*What to produce:*
Copy the material word for word, starting at the line that contains "Given: Open the 智能仓库 warehouse icon" and ending after the line that contains "point(1057,165)". Omit the pictures.

*Task inputs:*

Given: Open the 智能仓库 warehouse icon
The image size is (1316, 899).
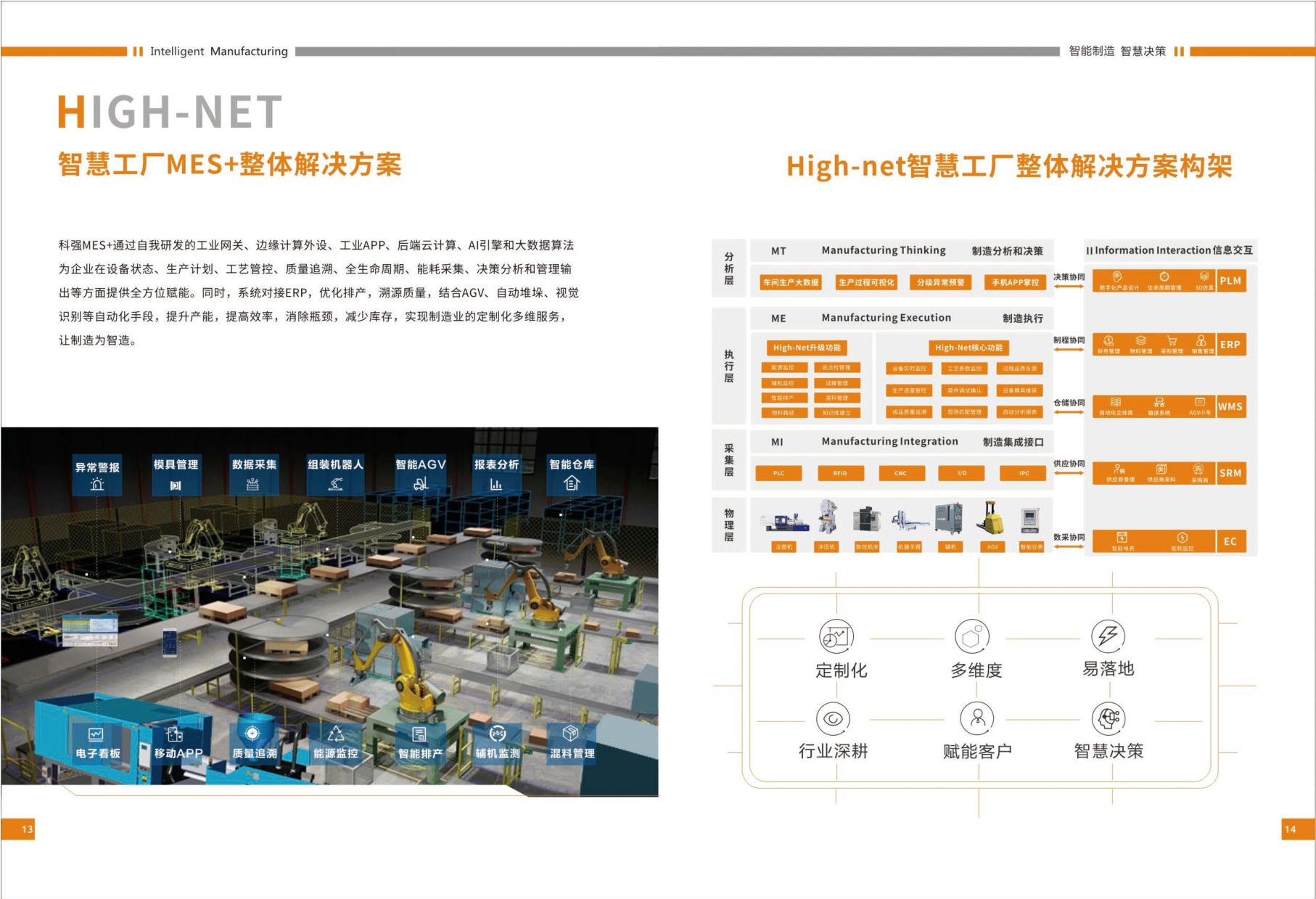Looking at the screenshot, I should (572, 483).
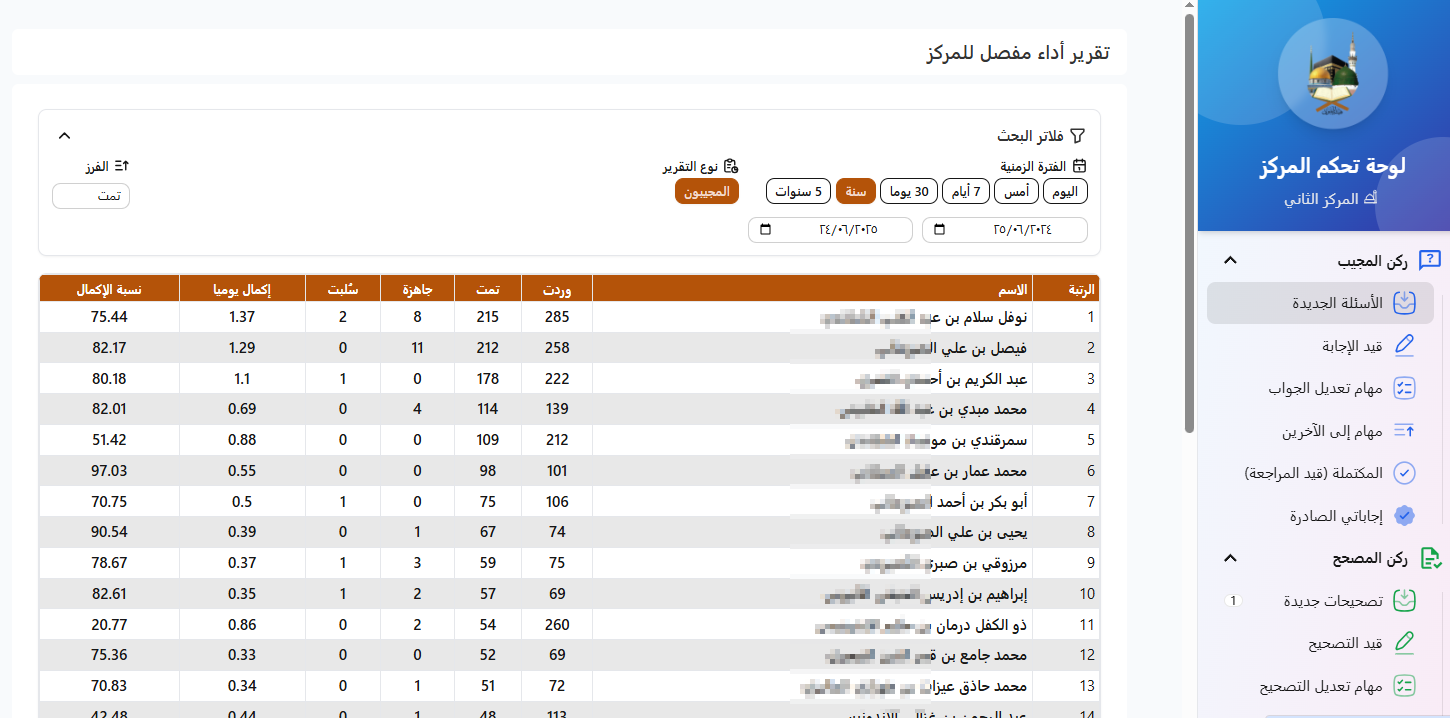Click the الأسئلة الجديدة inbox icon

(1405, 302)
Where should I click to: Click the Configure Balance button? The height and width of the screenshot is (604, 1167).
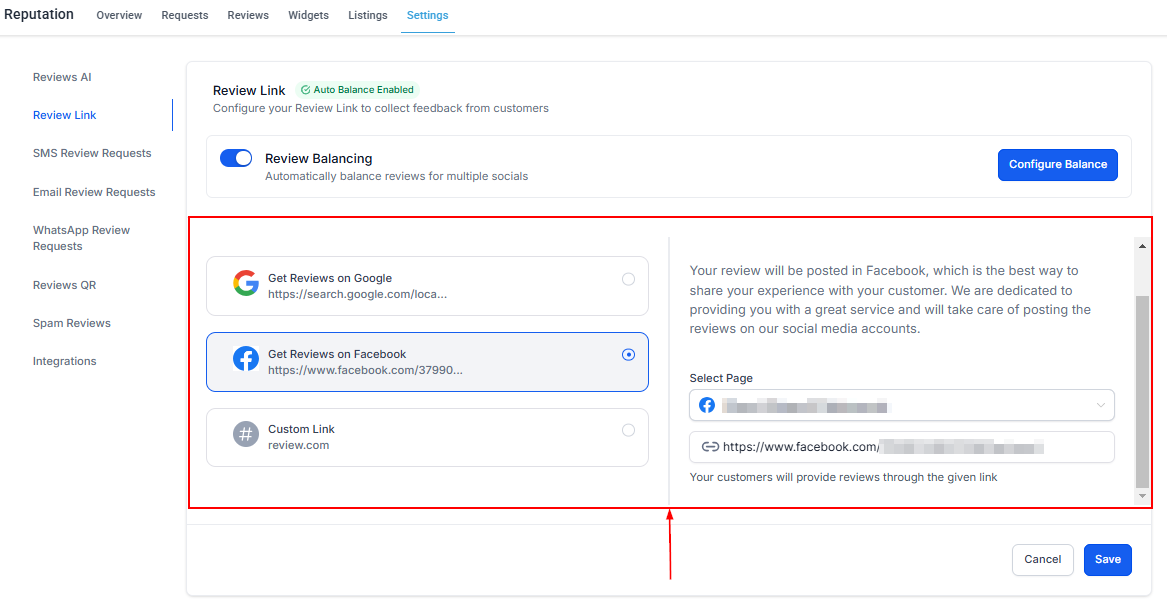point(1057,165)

==

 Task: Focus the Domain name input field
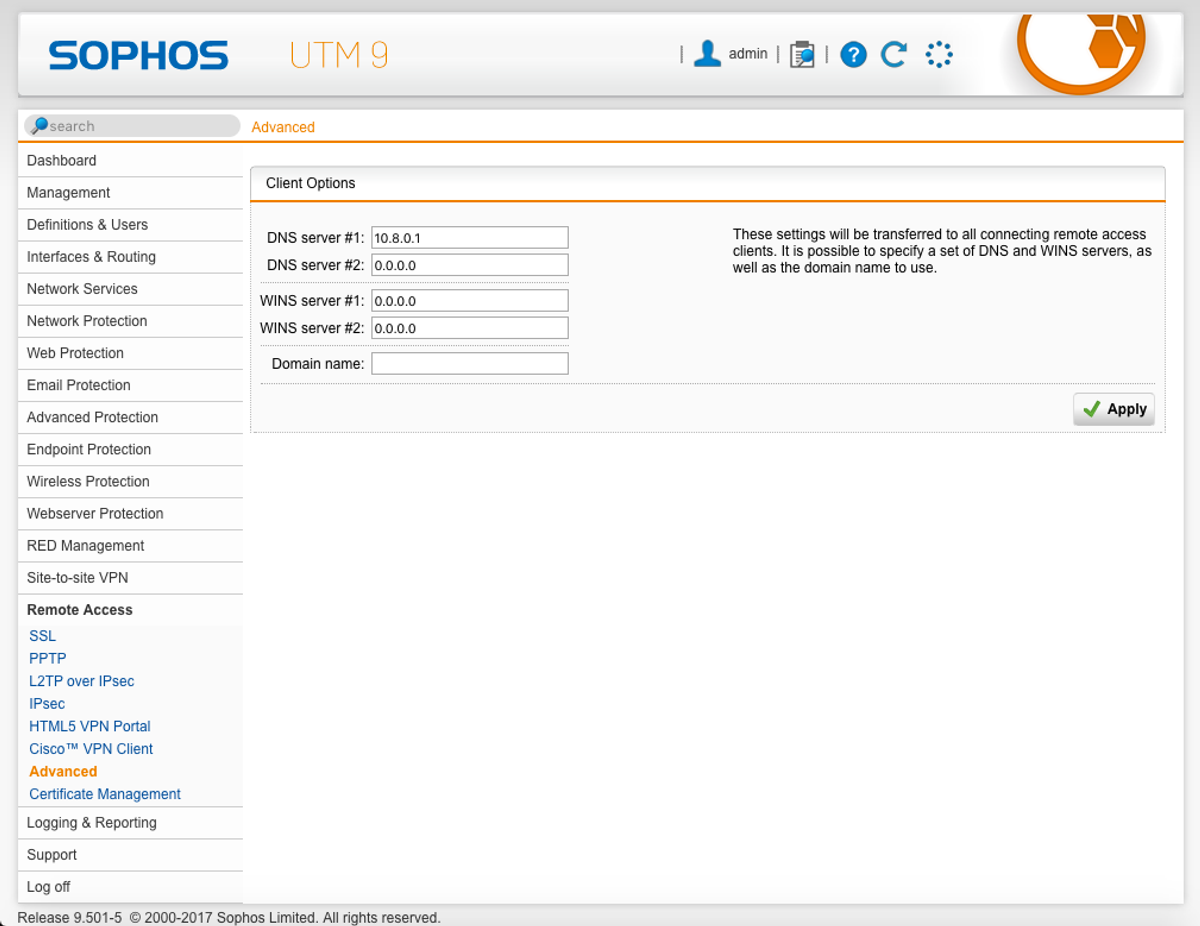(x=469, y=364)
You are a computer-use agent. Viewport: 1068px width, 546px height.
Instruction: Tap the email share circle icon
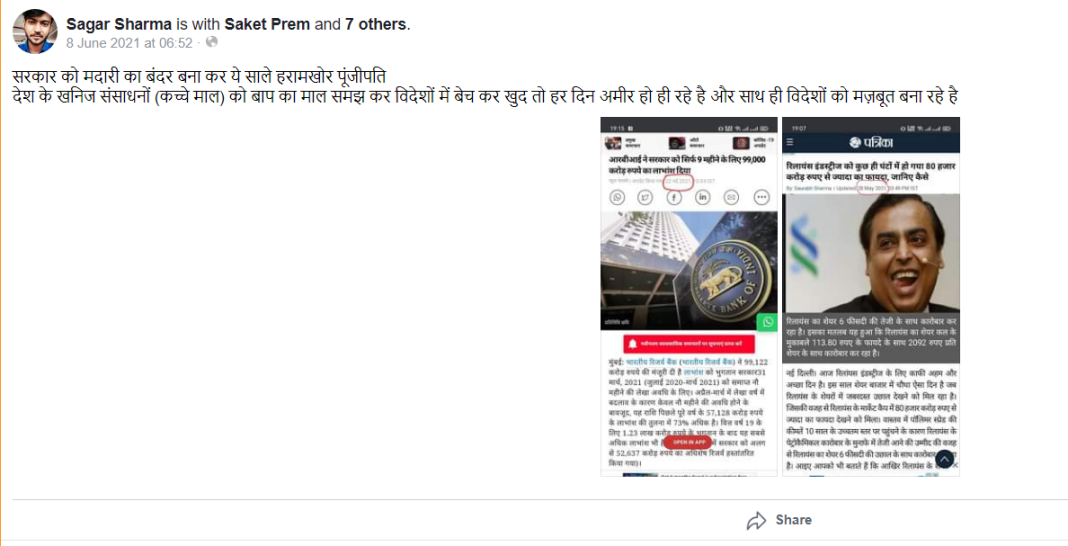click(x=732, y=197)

*Solution to the exercise:*
Given: Open the 智能仓库 warehouse icon
The image size is (1316, 899).
Looking at the screenshot, I should (572, 483).
Click the الأسئلة الجديدة inbox icon

(1405, 302)
Where should I click to: Click the Configure Balance button? The height and width of the screenshot is (604, 1167).
point(1057,165)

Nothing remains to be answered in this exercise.